Trends and Measurement Issues for Active Transportation in New Zealand’s Physical Activity Report Cards for Children and Youth

Results from the New Zealand 2018 Report Card, with a focus on active transportation, were recently published in the Journal of Transport & Health. Citation details and a summary of the paper are below.

Melody Smith, Erika Ikeda, Scott Duncan, Ralph Maddison, Erica Hinckson, Kim Meredith-Jones, Caroline Walker, Sandra Mandic. Trends and measurement issues for active transportation in New Zealand’s physical activity report cards for children and youth, Journal of Transport & Health, Volume 15, 2019, 100789.

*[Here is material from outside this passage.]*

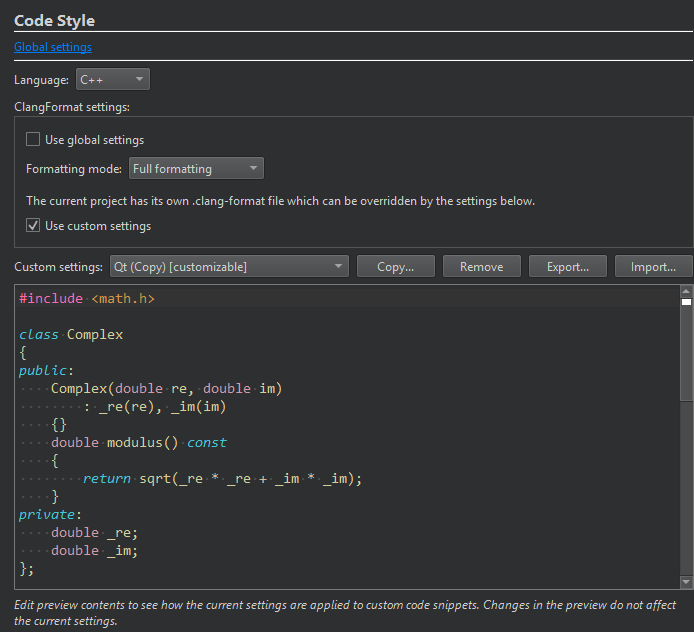
Task: Click the return sqrt statement line
Action: [221, 479]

Introduction. Active transport (AT) contributes to human and environmental health but is low and declining in New Zealand (NZ) children and youth. Quality evidence is necessary to inform and evaluate interventions, identify inequities, and understand trends. NZ has participated in the Global Physical Activity (PA) Matrix since 2014. This collaboration uses a harmonised process to develop national Report Cards including “grades” for PA behaviours, including AT. The purpose of this article is: (1) to detail the development of NZ’s 2018 PA Report Card, focusing on AT; (2) to examine AT trends across the Report Cards (2014/2016/2018); and (3) to consider implications of methodological approaches and available data sources for monitoring and promoting AT. Methods. For the 2018 NZ PA Report Card, data sources were identified through academic and grey literature, and online searches in 2017–2018. A panel of national experts contributed to grading the AT indicator through identification of pertinent data sources, and discussion and agreement on the final grade. Methodologies and results for AT across the Report Cards were collated and compared. Results. Grades for the AT indicator have remained consistently low across report cards: in 2014, the overall grade was C and this reduced to C- in 2016 and 2018. Subgroup differences (i.e., sex, ethnicity, deprivation) were observed in AT across all time periods; however, these were not consistent across surveys or Report Cards. Data sources and survey items used to calculate the AT grades across three reports varied substantially, limiting ability to track changes in AT over time and compare results across surveys. Conclusions. The low and declining levels of AT in NZ children and youth indicates that national strategies to increase AT are urgently required. Future efforts should aim to standardise measurements of AT across national surveys to enable monitoring and comparison of patterns across time.